Comment l'Etat s'est soumis au financement par les marchés, mais peut-il s'en dépêtrer ?

Un petit ouvrage d'intervention, à la sortie de deux années covid, durant lesquelles les débats politiques et économiques ont rouvert la réflexion sur la dette et les possibles sur le financement de la dette, déjà amorcés durant la crise des dettes souveraines.

Fort de ses années de recherches et d'enquête sur l'ordre de la dette étatique, l'auteur entend montrer que l'Etat s'est lui-même plié et lié au destin de la finance privée, en lui fournissant la matière suffisamment stable pour la rendre lucrative de manière sécurisée (des OAT, les obligations du Trésor, dont la pérennité découle du statut de l'Etat, institution relativement stable et capable de se renflouer de plusieurs manières, voire d'éponger une partie de sa dette, du moins virtuellement). L'une de ses thèses principales, dont le titre de l'ouvrage découle, largement inspirées par l'ouvrage de Wolfgang Streeck Du temps acheté, consiste à affirmer que la finance privée constitue le "public" fort de la démocratie, lui dictant ses prérogatives, tant que l'architecture des modes de financement de la collectivité empruntera les voies des marchés financiers, par l'émission d'obligations détenues par des acteurs y attachant des titres plus risqués.

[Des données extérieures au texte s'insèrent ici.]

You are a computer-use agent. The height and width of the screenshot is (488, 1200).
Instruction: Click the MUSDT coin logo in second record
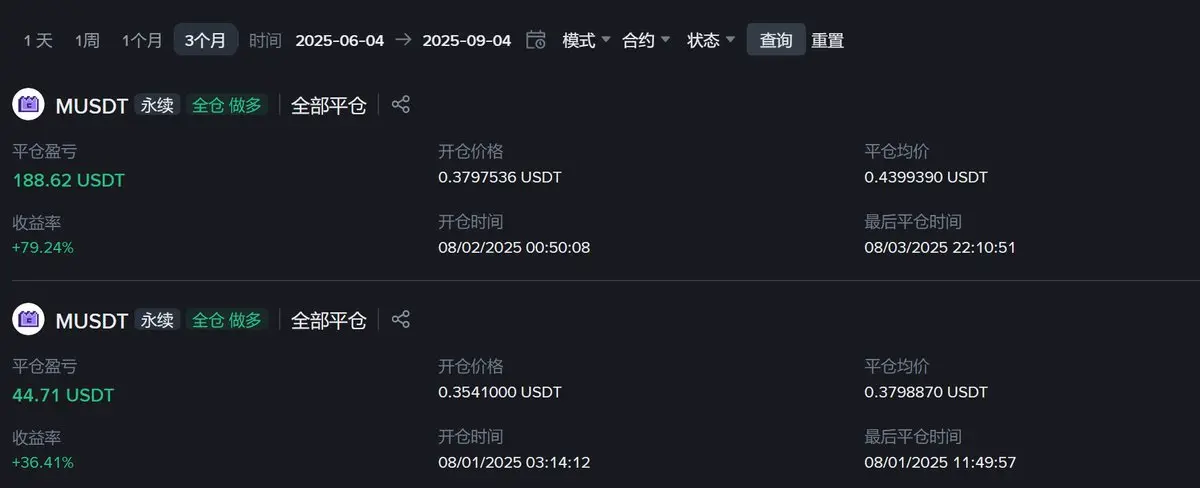[x=29, y=319]
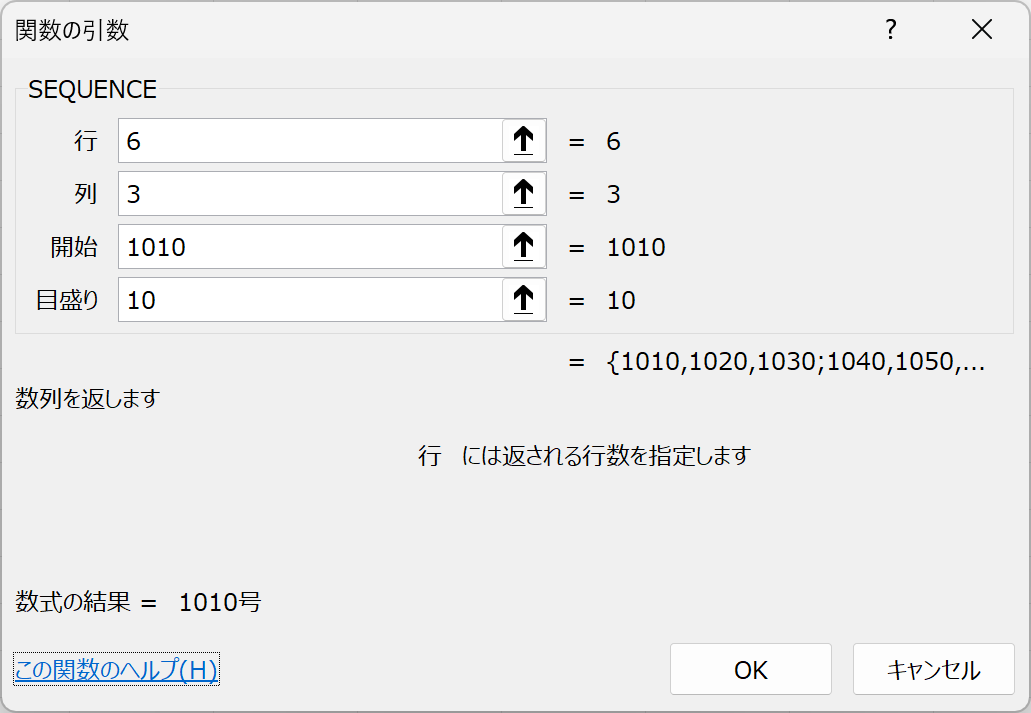Screen dimensions: 1031x713
Task: Select the 開始 field showing 1010
Action: coord(310,247)
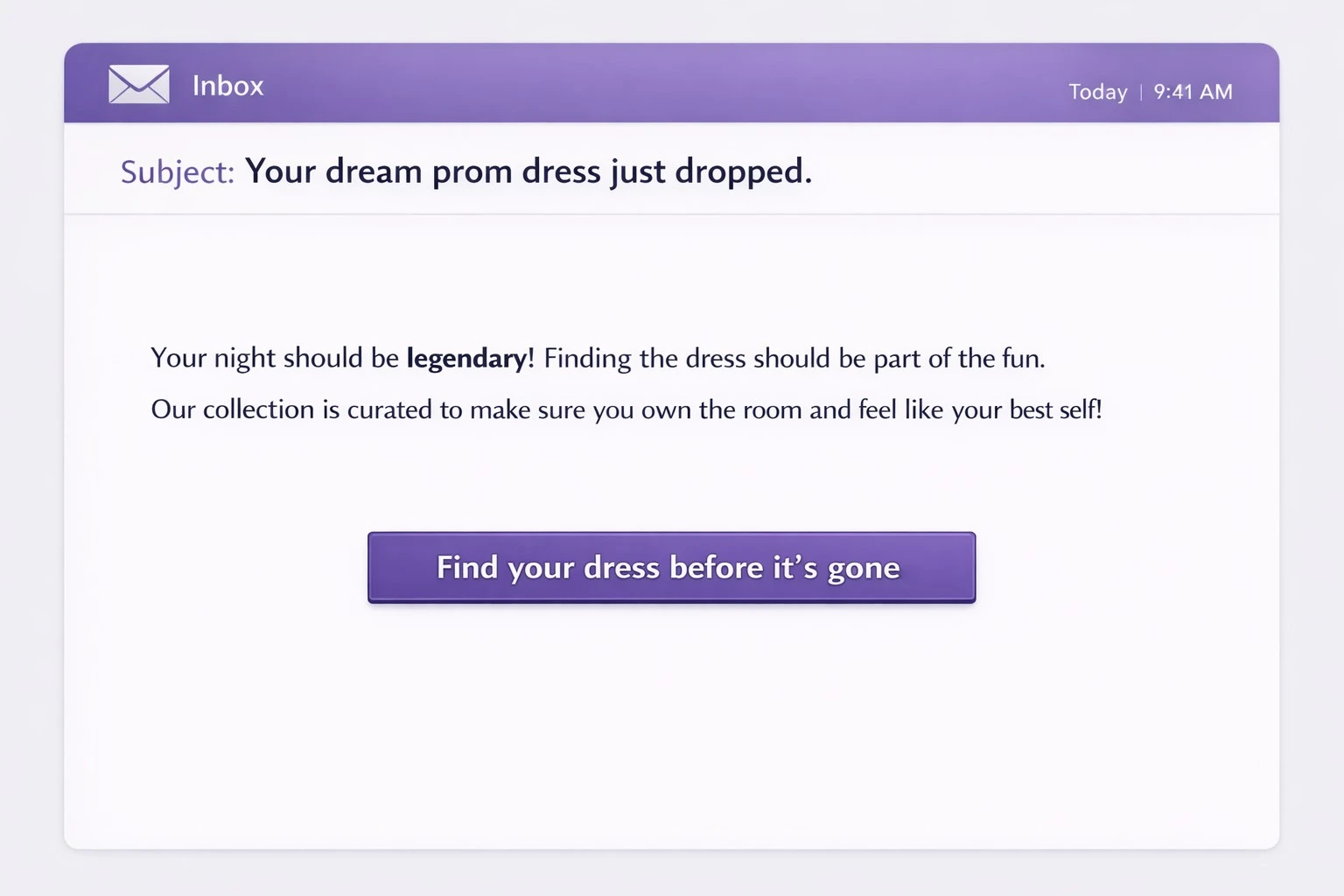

Cependant, la proposition de raviver le circuit du Trésor (qui s'apparenterait à la "main gauche", redistributive de l'Etat, face à une "main droite", austéritaire et répressive, qui serait incarnée par la Cour des Comptes et Bercy) est assez décevante et illustre les deux faces de la recherche universitaire aujourd'hui : une face critique précise et lucide, adossée à un imaginaire pauvre, qui me semble en partie corrélé à la spécialisation au sein du champ scientifique, entérinant une forme de division du travail entre l'analyse du scientifique et la praxis du militant ou du personnel politique qui "prendrait" cette préconisation "clé en main"... (pensée émue pour les espoirs naïfs et déçus de Piketty avec Hollande en 2012)

Cette recommandation n'est finalement qu'interne au champ du pouvoir et de l'économie politique, circonscrite aux politiques économiques. Les structures fondamentales de l'économie de marché capitaliste ne sont pas plus en avant interrogées. Ce réformisme incrémental, prêché par des auteur·ice·s comme Thomas Piketty (taxation des hauts revenus, des détenteurs de patrimoine et des dividendes, avec cogestion) ou Dominique Méda (sur le renouvellement du sens dans la sphère du travail, la revalorisation du CDI) manquent terriblement d'ambition et d'une logique systémique. Pourtant, l'interdépendance des systèmes économiques et mondiaux exige de sortir d'une réflexion stato-nationale, en essayant d'imaginer les innovations politiques et institutionnelles propres au régime global dans lequel la France s'inscrit, et qui pourraient redonner aux Etats qui s'associeraient l'ascendant sur les acteurs privés.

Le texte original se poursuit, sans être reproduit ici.